Apoptosis is an extremely complicated physiological process, which is closely related to the occurrence of many diseases. The early diagnosis of cancer associated with apoptosis and the evaluation of the effect of drug treatment are necessary for the control of related diseases. Traditional detection methods will cause more or less damage to the body, which promotes the rapid growth of noninvasive imaging in vivo. This article reviews the reporters of several endogenous fluorescent or bioluminescent reporter genes fused to proteins or peptides associated with apoptosis markers. In addition to imaging apoptosis using optical imaging, the reporter gene also plays an important role in other physiological processes and gene therapy through other imaging methods such as magnetic resonance or nuclear medical imaging [20, 90].

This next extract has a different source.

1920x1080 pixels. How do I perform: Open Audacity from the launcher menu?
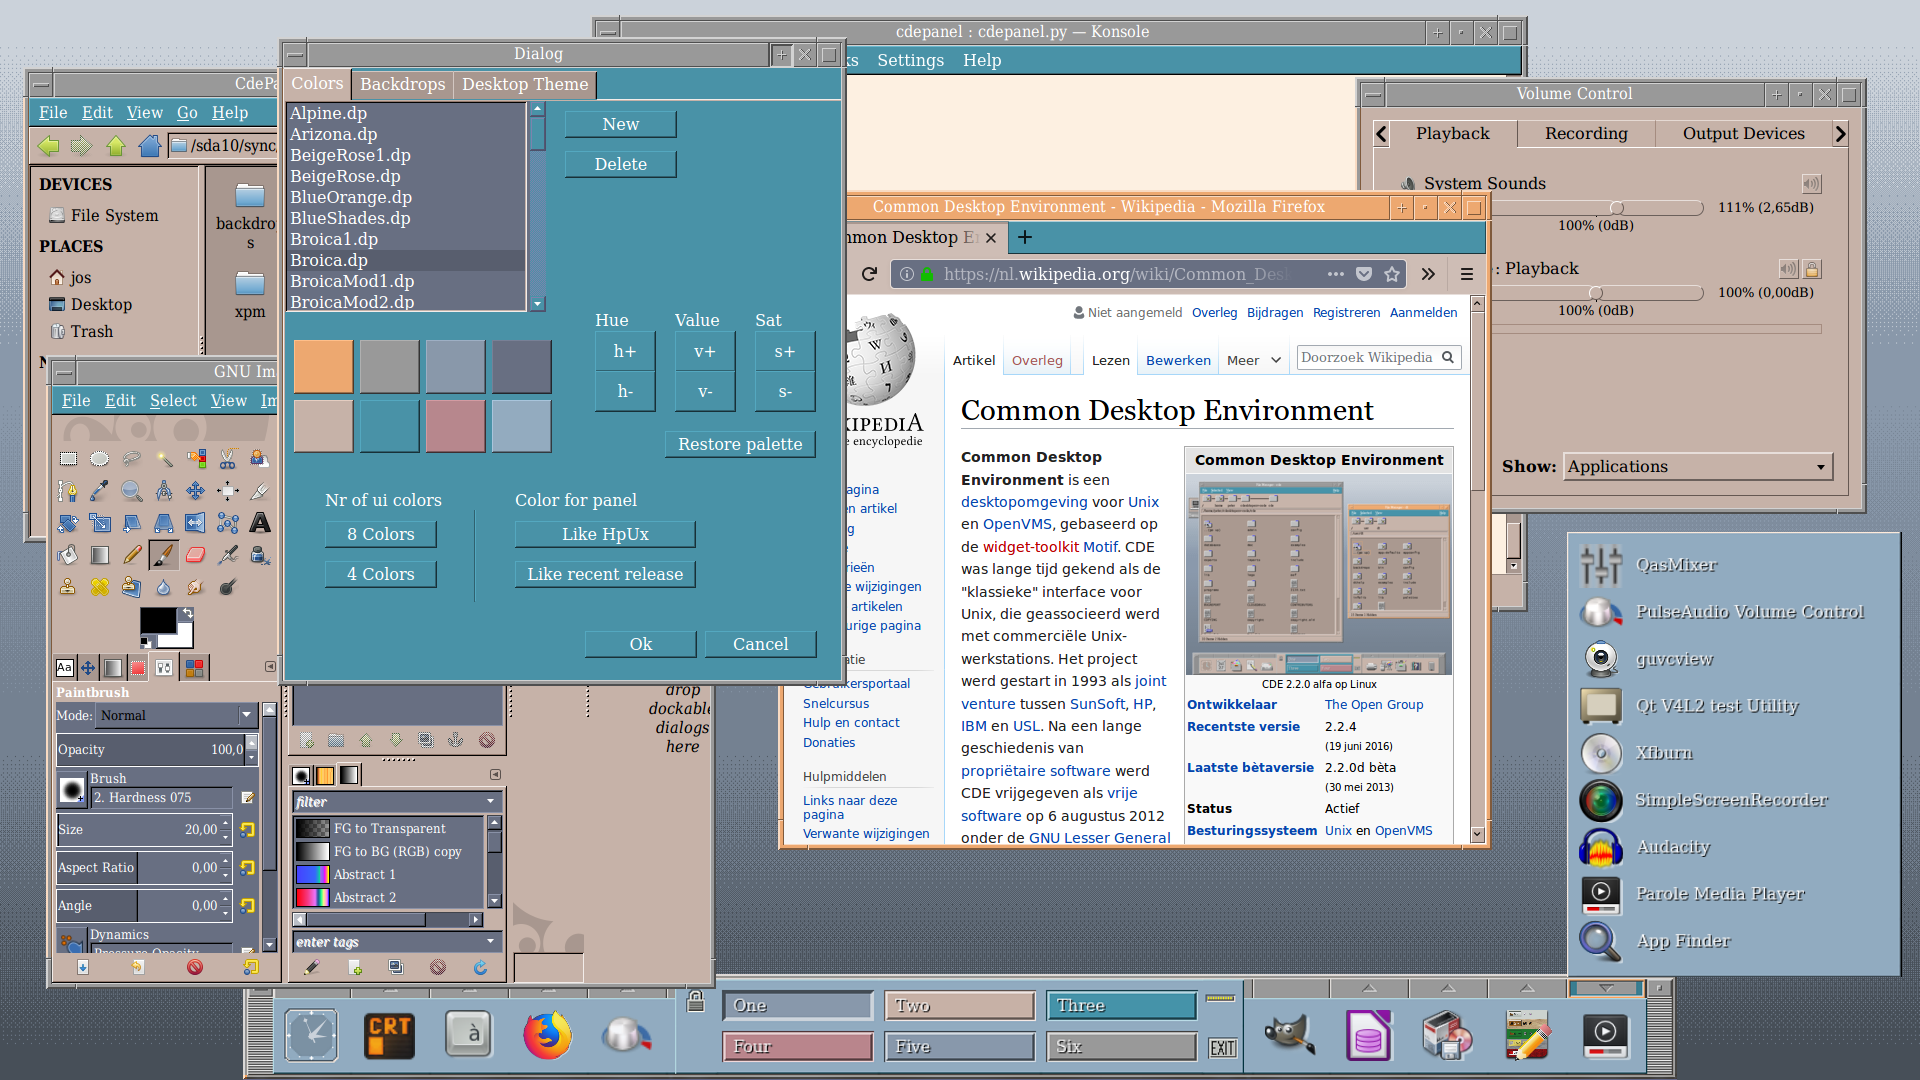pyautogui.click(x=1673, y=847)
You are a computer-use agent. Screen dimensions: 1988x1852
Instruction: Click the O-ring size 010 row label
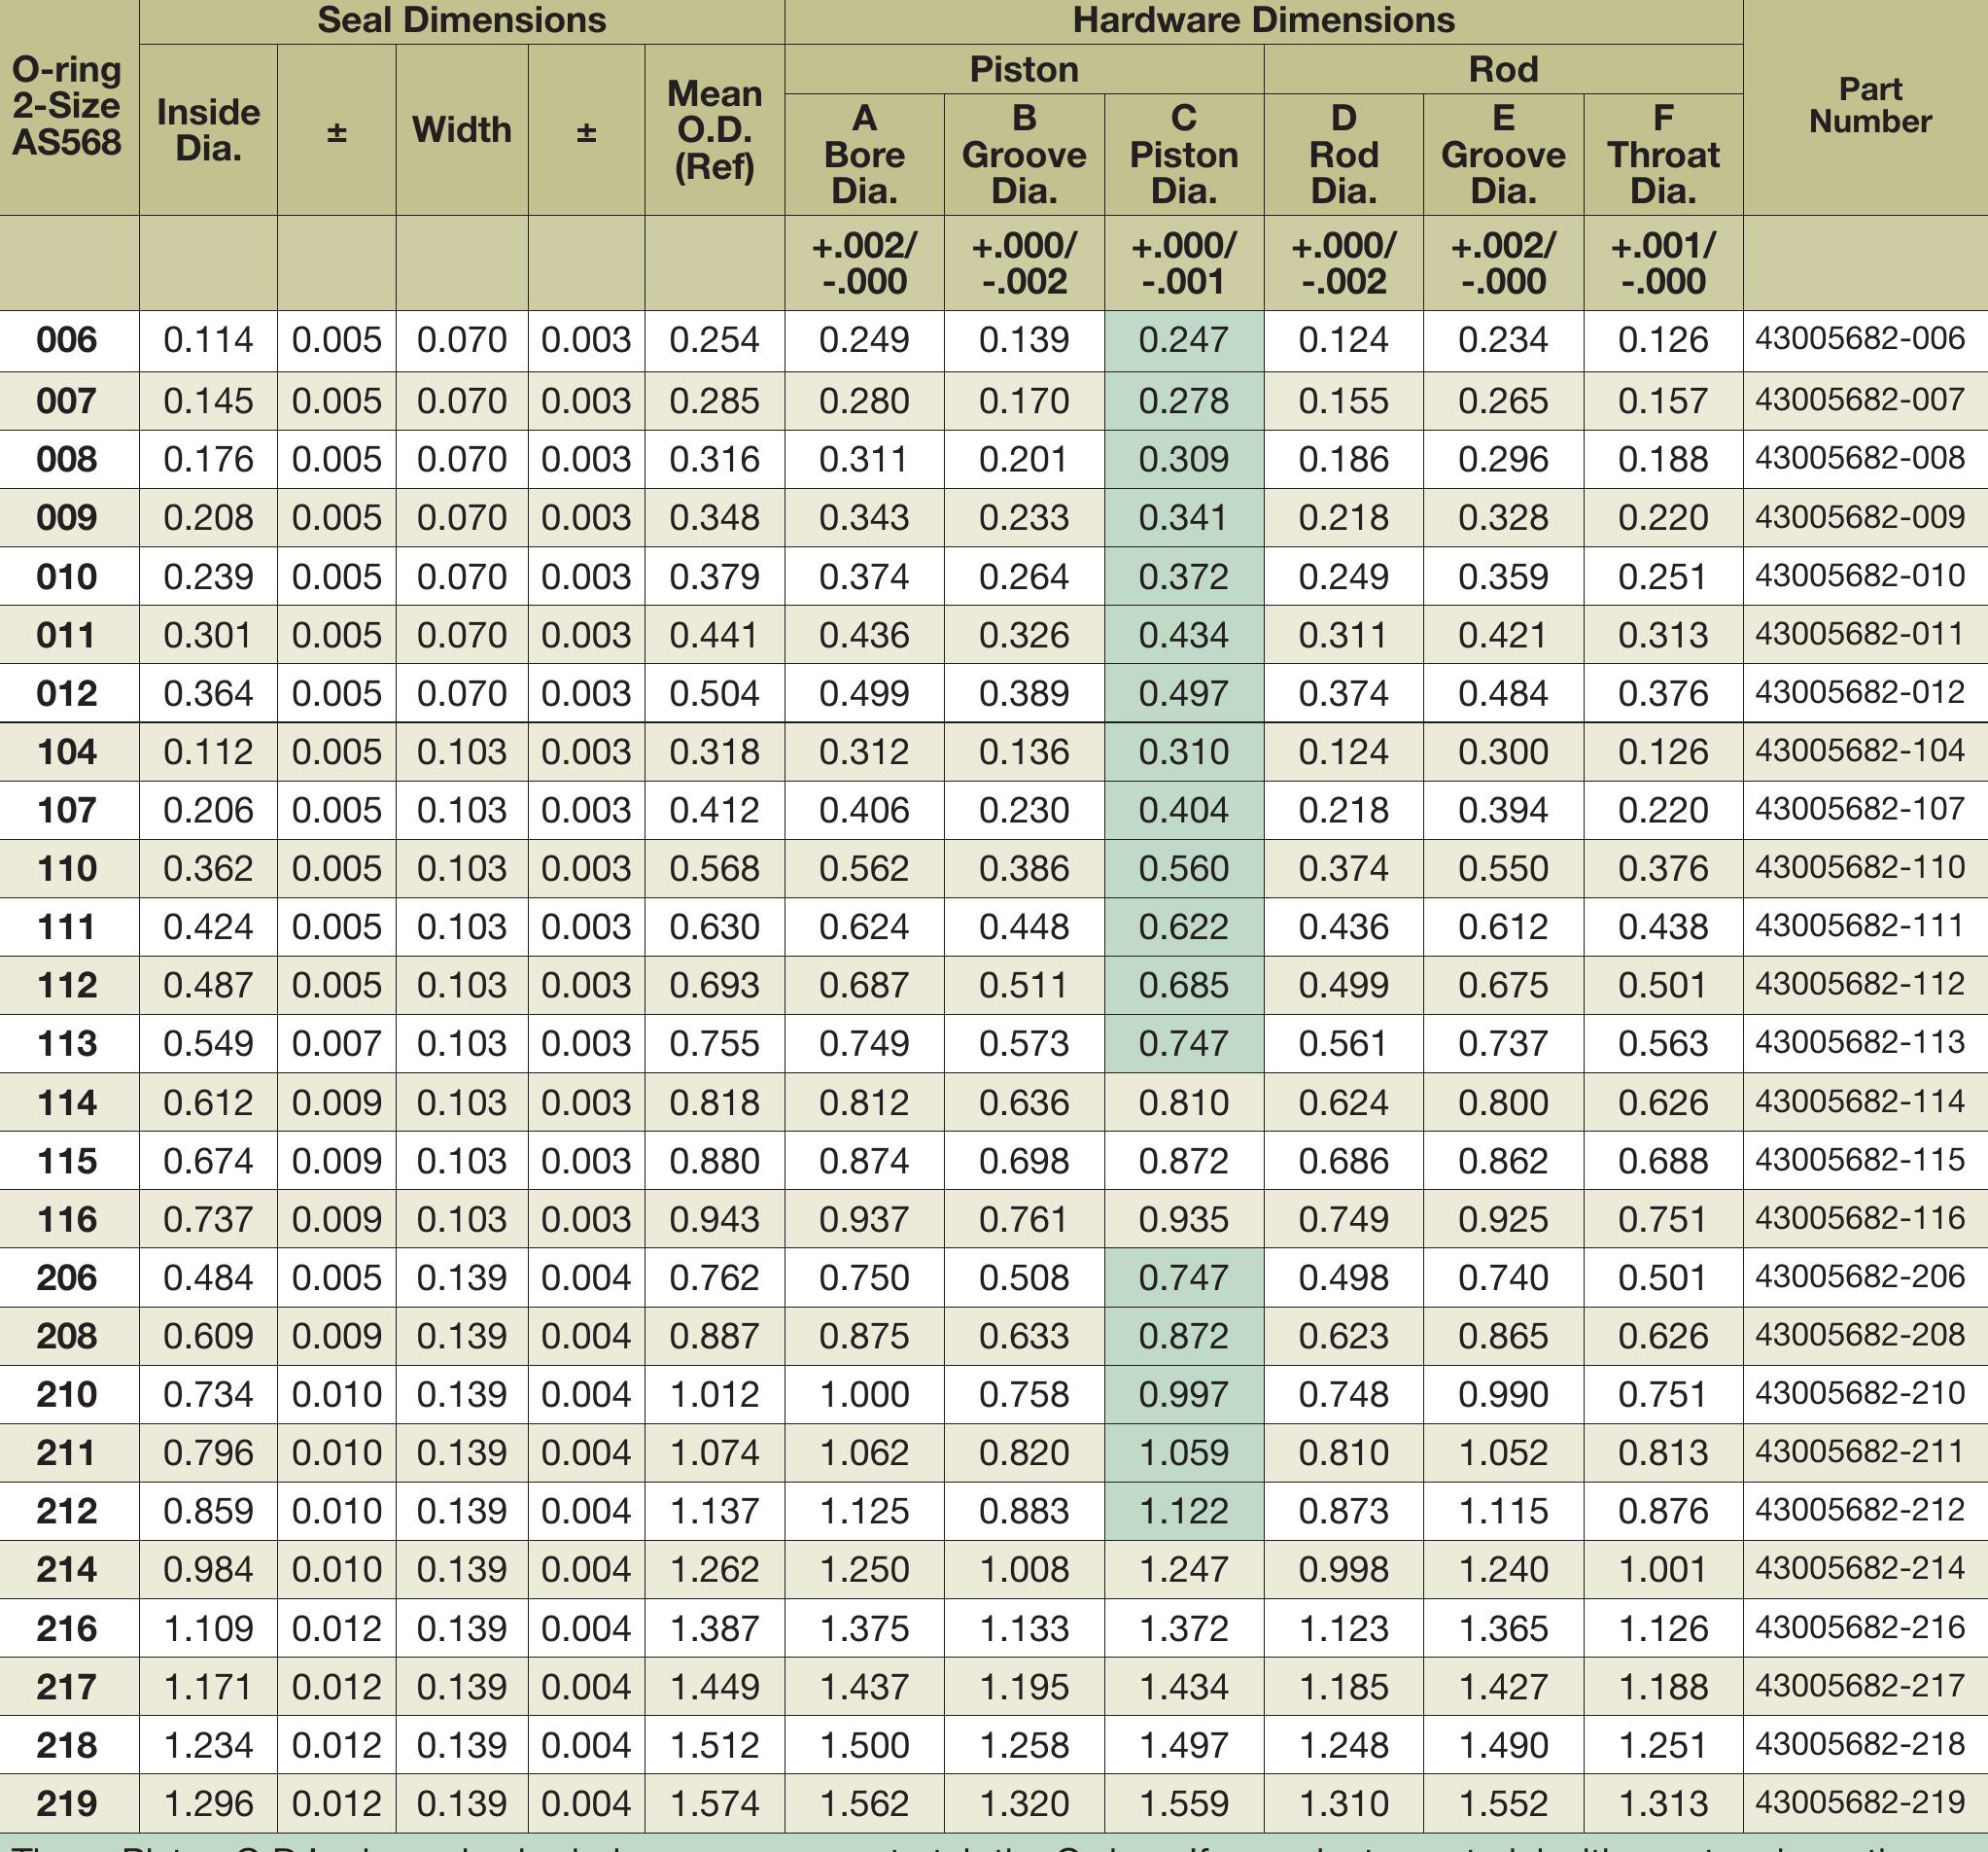click(x=67, y=577)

Among the two pathways of apoptosis, the reporter gene is mainly designed by detecting the caspase family, pro-apoptotic protein and PS. Furthermore, other key proteins in the apoptotic process can also be used as detection targets to design reporter genes to increase the diversity of reporters. The researches of apoptotic reporter in mammals provide many valuable preclinical data for clinical application, but the following three aspects need to be conquer to translate into clinical application. First of all, the depth of detection of apoptotic reporter genes. Although optical imaging has high resolution, it often has limited penetrating power to tissues due to light scattering when imaging in vivo. The combination of multiple imaging modalities can overcome the shortcomings of optical imaging. For example, photoacoustic imaging has the dual characteristics of high resolution of optics and tissue penetration of ultrasound [91], which is conducive to improving the detection depth of apoptosis reporter genes. Recently, apoptotic probes based on photoacoustic imaging have been reported [92, 93]. It is an inevitable trend that more multi-modal reporter genes are being developed. Second, the efficiency of vector transfection and targeting. The vector needs a certain degree of targeting to accurately reach the site to be detected. In addition, the success rate of transfection is the key to whether the apoptosis reporter gene can reach the required amount for imaging. Therefore, it is necessary to develop a more efficient, low-toxic or even non-toxic vector system that can deliver reporter genes to specific organs or tissues. Finally, the instrument should be continuously improved to meet the needs of the apoptotic reporter gene. With the successive development of multimodal reporters, the corresponding imaging equipment has a lot of room for improvement. The development of PET/MRI simultaneously offer information on morphology and function, improving the contrast of imaging in soft tissue. Imaging instruments that combine optical imaging with nuclear imaging or MRI are also being developed. The multiple advantages of these multimodal instruments provide a more convenient and fast means for imaging of apoptotic reporter genes.

Despite the extensive application of the aforementioned techniques for optical imaging, the reporter probes for apoptosis imaging are still in their infancy and have a long way to go. The reporter gene has a broad prospect for imaging apoptosis and the utilization of these reporter genes in vivo will definitely lead to progress in drug development and clinical gene therapy in the future, as well as in early detection, diagnosis and treatment tailored for individual patients.